* _Problem description_: In the entries that follow, the lines from the one with "Click the word" through the one with "You are a computer-use agent. Screen" are the ones to write out, exactly and with both ends included. Nothing else should appear.

* _Data extracted from a collection_:

☆ ☆ ☆ ☆

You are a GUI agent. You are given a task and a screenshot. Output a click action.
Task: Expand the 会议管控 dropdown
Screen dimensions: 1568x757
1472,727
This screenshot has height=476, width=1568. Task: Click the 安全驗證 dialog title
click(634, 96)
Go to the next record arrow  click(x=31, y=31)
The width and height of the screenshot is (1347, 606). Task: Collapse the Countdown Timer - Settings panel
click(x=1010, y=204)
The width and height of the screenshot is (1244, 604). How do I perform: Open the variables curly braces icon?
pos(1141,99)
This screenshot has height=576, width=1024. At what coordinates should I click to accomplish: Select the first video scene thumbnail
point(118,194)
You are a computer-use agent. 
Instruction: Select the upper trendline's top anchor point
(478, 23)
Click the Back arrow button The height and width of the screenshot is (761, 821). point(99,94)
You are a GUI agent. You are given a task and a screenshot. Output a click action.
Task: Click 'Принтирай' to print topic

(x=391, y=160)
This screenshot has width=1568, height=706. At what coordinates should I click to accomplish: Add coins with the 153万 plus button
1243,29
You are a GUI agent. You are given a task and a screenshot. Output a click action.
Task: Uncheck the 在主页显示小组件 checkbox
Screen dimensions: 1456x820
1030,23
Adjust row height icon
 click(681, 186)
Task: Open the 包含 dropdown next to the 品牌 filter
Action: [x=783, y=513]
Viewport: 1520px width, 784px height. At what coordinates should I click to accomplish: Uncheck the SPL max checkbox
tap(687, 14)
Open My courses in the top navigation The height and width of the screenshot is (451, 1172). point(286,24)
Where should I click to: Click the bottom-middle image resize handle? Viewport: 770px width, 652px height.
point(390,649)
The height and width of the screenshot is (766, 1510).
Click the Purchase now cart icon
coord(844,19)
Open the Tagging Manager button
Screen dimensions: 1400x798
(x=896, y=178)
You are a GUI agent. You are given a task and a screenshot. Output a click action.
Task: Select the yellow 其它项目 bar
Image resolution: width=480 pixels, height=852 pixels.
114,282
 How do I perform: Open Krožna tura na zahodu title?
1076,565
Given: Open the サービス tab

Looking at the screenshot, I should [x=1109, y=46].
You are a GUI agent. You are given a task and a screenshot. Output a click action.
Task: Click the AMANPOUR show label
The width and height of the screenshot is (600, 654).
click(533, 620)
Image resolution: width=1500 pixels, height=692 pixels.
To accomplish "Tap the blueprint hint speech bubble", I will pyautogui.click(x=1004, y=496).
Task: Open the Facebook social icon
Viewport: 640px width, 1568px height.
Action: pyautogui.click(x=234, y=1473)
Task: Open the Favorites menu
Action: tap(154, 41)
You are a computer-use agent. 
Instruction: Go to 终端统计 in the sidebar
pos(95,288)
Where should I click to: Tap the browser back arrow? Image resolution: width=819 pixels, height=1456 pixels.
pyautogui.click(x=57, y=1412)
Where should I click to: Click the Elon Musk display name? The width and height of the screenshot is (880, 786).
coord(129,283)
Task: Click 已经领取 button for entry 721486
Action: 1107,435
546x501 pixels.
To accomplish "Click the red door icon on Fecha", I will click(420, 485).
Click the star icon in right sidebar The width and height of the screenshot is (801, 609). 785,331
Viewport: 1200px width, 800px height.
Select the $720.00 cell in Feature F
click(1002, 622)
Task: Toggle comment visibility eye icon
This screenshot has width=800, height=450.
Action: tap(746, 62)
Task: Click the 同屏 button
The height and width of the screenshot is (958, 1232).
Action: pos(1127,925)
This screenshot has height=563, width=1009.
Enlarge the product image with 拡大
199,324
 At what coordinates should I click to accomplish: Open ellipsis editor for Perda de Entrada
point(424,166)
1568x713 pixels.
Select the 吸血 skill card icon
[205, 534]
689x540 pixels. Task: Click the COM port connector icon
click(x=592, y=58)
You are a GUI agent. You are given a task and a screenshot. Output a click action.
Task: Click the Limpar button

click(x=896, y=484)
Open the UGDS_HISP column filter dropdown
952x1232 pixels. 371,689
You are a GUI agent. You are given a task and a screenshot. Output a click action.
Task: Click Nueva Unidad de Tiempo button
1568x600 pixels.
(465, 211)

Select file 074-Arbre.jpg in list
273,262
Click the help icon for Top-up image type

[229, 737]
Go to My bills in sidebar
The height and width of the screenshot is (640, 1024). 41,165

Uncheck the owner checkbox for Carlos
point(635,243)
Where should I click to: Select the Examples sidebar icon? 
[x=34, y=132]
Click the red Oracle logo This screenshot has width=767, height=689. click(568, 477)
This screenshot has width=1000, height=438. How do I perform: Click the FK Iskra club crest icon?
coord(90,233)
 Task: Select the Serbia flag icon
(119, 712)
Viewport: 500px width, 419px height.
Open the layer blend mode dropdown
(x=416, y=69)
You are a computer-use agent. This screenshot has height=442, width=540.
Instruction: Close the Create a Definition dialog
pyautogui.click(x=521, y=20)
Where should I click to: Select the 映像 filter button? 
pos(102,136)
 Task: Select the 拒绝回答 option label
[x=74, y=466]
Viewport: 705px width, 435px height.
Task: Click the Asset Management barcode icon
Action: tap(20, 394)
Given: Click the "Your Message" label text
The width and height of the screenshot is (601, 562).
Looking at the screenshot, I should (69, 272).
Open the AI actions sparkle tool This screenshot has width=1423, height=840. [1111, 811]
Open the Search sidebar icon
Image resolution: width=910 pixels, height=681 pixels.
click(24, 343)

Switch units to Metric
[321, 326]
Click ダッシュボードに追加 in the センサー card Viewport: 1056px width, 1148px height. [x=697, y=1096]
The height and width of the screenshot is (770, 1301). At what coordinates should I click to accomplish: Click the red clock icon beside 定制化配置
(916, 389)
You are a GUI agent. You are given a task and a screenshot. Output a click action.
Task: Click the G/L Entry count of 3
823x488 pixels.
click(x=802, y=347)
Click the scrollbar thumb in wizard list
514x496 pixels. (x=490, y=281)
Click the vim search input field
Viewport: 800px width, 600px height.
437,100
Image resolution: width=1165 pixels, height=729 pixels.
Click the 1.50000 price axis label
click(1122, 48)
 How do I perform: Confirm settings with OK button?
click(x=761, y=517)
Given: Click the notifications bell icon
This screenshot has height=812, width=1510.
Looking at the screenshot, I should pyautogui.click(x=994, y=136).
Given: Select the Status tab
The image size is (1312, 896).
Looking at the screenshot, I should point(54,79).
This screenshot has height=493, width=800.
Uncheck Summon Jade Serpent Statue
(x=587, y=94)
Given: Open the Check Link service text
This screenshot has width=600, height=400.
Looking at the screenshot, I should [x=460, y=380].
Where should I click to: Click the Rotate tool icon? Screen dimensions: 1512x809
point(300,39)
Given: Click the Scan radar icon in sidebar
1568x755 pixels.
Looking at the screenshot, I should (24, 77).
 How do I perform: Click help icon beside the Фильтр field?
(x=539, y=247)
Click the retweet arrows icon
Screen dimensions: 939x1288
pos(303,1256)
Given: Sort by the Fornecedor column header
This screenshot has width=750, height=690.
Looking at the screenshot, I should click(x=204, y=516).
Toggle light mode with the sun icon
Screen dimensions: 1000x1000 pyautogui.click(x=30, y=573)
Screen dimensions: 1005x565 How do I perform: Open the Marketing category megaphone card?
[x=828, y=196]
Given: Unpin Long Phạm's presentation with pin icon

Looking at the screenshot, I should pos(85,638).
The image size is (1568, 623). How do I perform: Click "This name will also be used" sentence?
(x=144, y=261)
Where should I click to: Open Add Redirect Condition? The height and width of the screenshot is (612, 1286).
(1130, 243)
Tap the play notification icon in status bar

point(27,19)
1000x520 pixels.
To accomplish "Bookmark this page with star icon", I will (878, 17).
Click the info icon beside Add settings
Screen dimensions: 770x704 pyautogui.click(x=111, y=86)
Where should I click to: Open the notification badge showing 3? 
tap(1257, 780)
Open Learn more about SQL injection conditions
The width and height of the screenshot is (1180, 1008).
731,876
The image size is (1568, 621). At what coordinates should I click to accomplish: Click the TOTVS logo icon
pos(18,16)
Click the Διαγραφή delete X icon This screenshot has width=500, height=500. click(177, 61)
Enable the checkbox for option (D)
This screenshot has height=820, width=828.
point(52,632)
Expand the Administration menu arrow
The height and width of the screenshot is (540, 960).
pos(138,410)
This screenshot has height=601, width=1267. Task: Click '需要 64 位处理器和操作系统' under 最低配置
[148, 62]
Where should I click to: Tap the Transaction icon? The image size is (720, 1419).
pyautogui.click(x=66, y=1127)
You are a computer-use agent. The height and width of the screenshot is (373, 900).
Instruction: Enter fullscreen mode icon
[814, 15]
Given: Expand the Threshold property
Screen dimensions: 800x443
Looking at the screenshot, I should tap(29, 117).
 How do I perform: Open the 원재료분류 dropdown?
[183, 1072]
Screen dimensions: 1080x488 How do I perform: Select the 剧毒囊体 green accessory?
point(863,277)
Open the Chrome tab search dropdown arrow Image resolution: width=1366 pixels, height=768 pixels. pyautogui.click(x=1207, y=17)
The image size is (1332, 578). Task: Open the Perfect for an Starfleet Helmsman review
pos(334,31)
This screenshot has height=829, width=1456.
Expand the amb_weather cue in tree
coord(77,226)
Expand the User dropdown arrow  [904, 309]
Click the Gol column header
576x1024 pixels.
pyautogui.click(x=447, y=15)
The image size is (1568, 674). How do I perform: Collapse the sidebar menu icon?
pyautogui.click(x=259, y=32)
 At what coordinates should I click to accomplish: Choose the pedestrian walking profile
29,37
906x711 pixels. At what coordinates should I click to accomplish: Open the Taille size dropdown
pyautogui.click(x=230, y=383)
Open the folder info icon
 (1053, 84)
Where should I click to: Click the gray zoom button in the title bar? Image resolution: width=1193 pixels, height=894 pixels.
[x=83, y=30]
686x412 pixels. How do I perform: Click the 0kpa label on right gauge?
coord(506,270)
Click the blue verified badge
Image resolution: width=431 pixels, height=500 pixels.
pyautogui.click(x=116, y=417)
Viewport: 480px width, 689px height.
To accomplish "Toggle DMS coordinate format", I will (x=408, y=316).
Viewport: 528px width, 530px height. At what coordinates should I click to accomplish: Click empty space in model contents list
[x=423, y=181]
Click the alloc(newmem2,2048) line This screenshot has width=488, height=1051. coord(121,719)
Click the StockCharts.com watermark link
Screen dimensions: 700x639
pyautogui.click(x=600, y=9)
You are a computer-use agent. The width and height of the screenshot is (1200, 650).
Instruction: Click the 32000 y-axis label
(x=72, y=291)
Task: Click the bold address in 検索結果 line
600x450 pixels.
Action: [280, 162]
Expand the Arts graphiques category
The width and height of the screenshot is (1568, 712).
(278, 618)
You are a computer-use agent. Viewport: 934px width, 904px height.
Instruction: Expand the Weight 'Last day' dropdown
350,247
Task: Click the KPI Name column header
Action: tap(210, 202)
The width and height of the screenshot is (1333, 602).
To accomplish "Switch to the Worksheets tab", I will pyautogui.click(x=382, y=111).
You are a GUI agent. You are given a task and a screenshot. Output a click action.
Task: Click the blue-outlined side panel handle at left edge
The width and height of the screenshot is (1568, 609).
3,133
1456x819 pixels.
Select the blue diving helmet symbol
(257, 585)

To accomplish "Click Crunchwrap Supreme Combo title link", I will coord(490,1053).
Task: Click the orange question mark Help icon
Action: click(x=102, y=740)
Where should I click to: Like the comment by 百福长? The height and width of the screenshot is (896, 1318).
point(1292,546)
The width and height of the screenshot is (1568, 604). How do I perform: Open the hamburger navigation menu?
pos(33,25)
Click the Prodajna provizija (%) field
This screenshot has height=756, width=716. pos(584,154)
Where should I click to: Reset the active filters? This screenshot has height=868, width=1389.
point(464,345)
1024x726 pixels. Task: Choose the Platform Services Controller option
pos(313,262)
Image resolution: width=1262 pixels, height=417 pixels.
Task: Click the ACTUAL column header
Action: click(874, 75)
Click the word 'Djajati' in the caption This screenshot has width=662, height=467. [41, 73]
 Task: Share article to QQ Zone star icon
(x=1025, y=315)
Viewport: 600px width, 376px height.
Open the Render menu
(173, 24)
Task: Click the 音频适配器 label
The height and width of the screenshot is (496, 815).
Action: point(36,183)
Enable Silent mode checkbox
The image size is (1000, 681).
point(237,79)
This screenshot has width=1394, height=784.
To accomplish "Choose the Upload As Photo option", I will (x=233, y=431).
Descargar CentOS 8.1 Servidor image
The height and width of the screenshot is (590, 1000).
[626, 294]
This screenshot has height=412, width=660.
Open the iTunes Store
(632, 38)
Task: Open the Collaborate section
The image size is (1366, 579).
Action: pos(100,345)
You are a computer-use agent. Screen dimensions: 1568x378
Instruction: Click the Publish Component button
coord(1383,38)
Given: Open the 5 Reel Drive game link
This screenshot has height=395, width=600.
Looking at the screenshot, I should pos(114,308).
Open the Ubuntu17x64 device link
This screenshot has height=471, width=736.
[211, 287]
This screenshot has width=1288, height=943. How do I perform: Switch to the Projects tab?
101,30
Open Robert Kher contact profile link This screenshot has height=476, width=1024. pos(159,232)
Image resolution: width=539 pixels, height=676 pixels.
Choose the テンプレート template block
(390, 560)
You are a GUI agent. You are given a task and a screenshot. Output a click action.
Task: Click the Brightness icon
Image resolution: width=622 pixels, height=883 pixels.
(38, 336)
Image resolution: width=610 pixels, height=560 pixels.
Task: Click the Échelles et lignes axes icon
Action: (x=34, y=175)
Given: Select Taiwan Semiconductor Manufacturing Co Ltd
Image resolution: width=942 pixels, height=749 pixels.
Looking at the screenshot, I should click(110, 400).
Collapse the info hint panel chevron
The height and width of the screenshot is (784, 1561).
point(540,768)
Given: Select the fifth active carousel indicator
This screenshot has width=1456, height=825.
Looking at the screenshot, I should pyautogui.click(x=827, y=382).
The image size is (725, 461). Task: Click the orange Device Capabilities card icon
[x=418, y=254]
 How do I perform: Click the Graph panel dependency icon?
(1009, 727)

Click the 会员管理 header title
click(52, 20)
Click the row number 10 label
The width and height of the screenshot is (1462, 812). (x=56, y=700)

☆ ☆ ☆ ☆

* _Task solution_:
Click the word 'Djajati' in the caption This screenshot has width=662, height=467. [41, 73]
 Task: Share article to QQ Zone star icon
(x=1025, y=315)
Viewport: 600px width, 376px height.
Open the Render menu
(173, 24)
Task: Click the 音频适配器 label
The height and width of the screenshot is (496, 815).
Action: point(36,183)
Enable Silent mode checkbox
The image size is (1000, 681).
point(237,79)
This screenshot has width=1394, height=784.
To accomplish "Choose the Upload As Photo option", I will (x=233, y=431).
Descargar CentOS 8.1 Servidor image
The height and width of the screenshot is (590, 1000).
[626, 294]
This screenshot has height=412, width=660.
Open the iTunes Store
(632, 38)
Task: Open the Collaborate section
The image size is (1366, 579).
Action: pos(100,345)
You are a computer-use agent. Screen dimensions: 1568x378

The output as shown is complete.